16 febrero, 2010

Matar al débil

Quiero saciar. Quiero matar. Natural con las manos, apretando. Fuerte, tenazas dedos. Cuchillas uñas. Matar al débil, a todos. Sí al débil necesitado. El que crea y crea y agranda sus necesidades. Quiero hacer sufrir a los débiles. Quiero oír crujir su nuez escachada por mis botas. Que mis oídos se relaman con la onomatopeya que produce una nuez destrozada. Pisar, matar, pisar, asesinar, pisar, seguir pisando y caminar, sin rumbo. Fuera del globo los que ensanchan la necesidad. Fuera los no animales. Los que no se conforman con comer, dormir. Los que no abarcan tan sólo las visitas al baño y follar. Arrancarle uno a uno sus dientes artificiales de afición a la odontología. Arrancar sus pelos lacios lisos ensortijados sumisos al estilismo.

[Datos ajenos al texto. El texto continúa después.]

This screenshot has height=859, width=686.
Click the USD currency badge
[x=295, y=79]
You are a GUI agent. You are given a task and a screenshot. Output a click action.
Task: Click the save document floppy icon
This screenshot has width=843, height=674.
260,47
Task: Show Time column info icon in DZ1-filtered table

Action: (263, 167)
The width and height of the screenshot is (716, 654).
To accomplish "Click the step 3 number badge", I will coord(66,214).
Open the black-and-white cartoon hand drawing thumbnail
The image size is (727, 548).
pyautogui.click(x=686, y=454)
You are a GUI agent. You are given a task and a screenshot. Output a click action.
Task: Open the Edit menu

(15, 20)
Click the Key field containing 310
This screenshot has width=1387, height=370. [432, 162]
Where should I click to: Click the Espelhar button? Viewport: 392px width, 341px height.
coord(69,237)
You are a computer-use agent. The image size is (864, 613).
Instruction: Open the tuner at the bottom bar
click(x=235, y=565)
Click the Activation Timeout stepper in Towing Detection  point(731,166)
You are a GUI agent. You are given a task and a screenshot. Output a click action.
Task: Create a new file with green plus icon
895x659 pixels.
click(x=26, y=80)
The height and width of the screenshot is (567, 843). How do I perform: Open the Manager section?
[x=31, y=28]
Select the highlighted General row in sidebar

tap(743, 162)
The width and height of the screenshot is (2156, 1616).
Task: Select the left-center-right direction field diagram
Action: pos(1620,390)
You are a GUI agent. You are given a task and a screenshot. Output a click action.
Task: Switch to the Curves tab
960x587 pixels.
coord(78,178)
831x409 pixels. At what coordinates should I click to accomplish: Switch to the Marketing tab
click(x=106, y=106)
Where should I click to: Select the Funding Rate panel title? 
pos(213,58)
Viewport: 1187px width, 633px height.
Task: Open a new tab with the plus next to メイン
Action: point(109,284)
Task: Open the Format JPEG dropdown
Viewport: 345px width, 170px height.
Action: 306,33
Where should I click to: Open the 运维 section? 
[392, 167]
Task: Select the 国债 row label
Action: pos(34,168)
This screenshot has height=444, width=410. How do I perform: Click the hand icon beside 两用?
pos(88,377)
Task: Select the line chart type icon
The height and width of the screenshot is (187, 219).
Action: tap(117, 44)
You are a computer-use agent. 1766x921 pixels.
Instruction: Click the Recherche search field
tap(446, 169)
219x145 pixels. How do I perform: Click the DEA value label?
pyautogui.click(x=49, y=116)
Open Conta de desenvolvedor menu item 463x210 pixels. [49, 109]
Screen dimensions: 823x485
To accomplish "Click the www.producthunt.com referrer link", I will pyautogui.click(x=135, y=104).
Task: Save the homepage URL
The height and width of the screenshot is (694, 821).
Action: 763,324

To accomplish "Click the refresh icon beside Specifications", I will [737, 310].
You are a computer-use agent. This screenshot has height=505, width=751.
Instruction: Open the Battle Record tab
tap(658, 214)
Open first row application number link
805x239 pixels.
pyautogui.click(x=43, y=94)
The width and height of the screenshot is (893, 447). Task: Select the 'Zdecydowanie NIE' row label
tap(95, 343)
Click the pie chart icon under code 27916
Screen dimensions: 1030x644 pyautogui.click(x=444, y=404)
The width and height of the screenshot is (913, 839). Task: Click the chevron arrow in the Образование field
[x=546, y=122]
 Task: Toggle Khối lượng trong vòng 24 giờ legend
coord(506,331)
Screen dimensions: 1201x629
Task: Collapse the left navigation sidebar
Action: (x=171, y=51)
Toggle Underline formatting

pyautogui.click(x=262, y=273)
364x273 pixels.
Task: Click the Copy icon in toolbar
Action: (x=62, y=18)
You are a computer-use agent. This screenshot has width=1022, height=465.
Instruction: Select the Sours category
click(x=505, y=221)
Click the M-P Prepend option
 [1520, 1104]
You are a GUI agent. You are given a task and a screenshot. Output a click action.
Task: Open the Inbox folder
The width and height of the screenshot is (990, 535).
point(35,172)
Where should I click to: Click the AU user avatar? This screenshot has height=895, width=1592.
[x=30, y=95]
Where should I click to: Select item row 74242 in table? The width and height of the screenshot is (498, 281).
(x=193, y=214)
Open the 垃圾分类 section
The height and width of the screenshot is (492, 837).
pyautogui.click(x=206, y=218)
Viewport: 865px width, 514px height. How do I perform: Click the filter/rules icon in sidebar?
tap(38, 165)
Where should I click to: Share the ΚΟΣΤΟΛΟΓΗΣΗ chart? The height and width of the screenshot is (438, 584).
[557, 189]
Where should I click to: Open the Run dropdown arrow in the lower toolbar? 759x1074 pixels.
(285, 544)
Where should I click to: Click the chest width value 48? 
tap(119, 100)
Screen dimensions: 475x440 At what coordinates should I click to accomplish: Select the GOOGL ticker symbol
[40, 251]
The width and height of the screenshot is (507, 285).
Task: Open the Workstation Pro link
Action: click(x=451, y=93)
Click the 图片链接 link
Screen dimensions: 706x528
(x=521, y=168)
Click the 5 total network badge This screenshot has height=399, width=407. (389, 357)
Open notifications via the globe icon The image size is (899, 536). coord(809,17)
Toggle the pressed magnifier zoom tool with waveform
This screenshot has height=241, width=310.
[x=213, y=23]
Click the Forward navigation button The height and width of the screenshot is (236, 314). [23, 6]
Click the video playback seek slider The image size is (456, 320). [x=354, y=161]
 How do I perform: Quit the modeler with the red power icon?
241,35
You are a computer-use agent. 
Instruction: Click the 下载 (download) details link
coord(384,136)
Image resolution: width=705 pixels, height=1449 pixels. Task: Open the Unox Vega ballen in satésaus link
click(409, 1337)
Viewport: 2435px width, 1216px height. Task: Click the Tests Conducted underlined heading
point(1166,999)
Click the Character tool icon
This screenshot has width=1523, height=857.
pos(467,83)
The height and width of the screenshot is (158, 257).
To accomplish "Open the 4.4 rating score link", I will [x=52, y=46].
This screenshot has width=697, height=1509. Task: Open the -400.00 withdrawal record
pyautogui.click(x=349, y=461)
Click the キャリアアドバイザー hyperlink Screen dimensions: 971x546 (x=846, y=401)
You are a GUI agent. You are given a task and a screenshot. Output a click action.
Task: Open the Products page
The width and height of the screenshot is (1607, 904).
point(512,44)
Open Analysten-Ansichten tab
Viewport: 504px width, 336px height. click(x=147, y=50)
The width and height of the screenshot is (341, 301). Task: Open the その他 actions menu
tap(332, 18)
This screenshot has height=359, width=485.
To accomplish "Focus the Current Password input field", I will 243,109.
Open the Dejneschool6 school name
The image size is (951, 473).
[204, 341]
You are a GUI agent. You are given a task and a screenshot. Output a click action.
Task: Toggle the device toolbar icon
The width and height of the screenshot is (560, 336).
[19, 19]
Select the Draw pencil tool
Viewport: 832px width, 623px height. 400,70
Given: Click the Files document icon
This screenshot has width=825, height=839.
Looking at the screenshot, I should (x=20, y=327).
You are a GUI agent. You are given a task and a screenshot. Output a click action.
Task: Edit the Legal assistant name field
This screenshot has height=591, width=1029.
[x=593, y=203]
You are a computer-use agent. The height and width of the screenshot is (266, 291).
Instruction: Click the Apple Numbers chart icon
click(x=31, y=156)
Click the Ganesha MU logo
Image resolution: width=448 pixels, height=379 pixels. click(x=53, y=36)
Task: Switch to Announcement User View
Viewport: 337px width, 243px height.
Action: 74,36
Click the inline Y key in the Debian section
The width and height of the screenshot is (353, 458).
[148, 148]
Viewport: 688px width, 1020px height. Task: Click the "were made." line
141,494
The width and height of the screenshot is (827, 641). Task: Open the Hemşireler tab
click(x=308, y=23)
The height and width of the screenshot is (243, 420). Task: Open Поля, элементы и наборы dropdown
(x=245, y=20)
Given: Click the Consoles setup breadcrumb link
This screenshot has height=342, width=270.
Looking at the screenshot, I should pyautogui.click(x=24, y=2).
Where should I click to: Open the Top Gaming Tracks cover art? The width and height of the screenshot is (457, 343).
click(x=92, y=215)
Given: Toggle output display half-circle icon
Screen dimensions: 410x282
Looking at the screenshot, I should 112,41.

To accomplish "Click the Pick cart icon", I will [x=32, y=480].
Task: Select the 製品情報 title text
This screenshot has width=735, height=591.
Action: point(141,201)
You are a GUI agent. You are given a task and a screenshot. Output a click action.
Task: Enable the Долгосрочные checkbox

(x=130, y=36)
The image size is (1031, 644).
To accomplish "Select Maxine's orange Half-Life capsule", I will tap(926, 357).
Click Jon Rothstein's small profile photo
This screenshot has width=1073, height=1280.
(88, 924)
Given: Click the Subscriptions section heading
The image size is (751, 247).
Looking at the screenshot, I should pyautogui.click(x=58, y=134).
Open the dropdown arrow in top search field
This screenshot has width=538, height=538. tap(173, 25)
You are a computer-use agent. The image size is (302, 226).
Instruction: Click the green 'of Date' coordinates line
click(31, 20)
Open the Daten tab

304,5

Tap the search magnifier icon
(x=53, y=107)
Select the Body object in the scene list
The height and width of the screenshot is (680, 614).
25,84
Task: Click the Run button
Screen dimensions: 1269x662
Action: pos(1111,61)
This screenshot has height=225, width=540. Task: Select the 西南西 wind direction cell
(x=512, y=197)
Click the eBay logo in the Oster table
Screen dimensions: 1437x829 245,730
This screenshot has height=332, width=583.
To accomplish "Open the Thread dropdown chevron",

Quiero matar, matar y matar yo, por no morir. Matar al débil que no tiene fuerza de sentarse en un parque, abrir una lata y mirar. Observar. Hundir los ojos en el vacío y dejarse, abandonarse y esperar. Quiero quebrantar al débil para así olvidar mi debilidad y sentirme fuerte. Egoísta loco asesino y fuerte.